Winds of change?
The US has had its mid-term elections. The Democrats are in but, what might this mean for the environment? A lot of negotiation on legislation goes on behind the scenes and particularly through various committees. It's largely out of sight and no doubt pretty tedious but, important none the less for what happens eventually with decisions regards environmental matters.
According to a report from Planetsave.com we could begin to see some positive changes, albeit rather slowly. Their report comments that;
'Democrats will focus on cutting pollution blamed for global warming, accelerating toxic waste cleanups, reversing Bush administration tax and regulatory breaks for energy producers and switching the government's course back to strict protections for endangered species.
Energy companies will likely be put on the defensive. Rep. Nancy Pelosi, D-Calif., the presumed next speaker of the House, has already promised to repeal oil industry subsidies.
Rep. John Dingell, D-Mich., the likely next chairman of the House Energy and Commerce Committee, plans to investigate Republicans' oil subsidies included in the energy bill Bush signed into law last year. Dingell said he also was interested in revisiting Vice President Dick Cheney's secretive energy task force.

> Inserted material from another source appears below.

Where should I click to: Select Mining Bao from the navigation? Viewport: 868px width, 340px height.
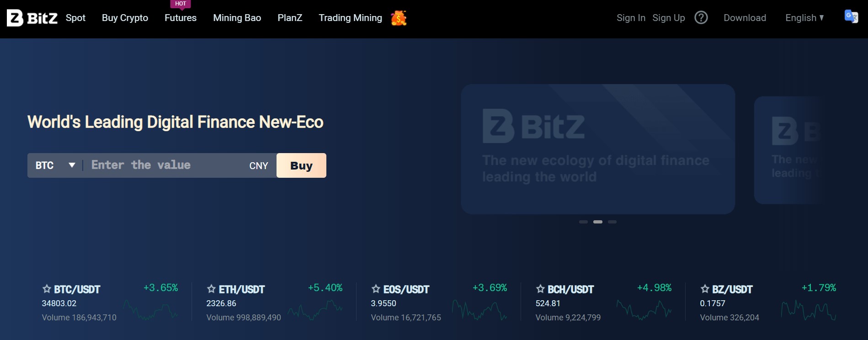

Sen. Barbara Boxer, a liberal California Democrat and one of the biggest environmental advocates on Capitol Hill, was named Tuesday to chair the Senate Environment and Public Works Committee. She replaces Oklahoma Republican James Inhofe, who says global warming is a hoax and wanted to abolish the Environmental Protection Agency established by President Richard Nixon.'
Do we detect winds of change for the better? More detail from planetsave.com .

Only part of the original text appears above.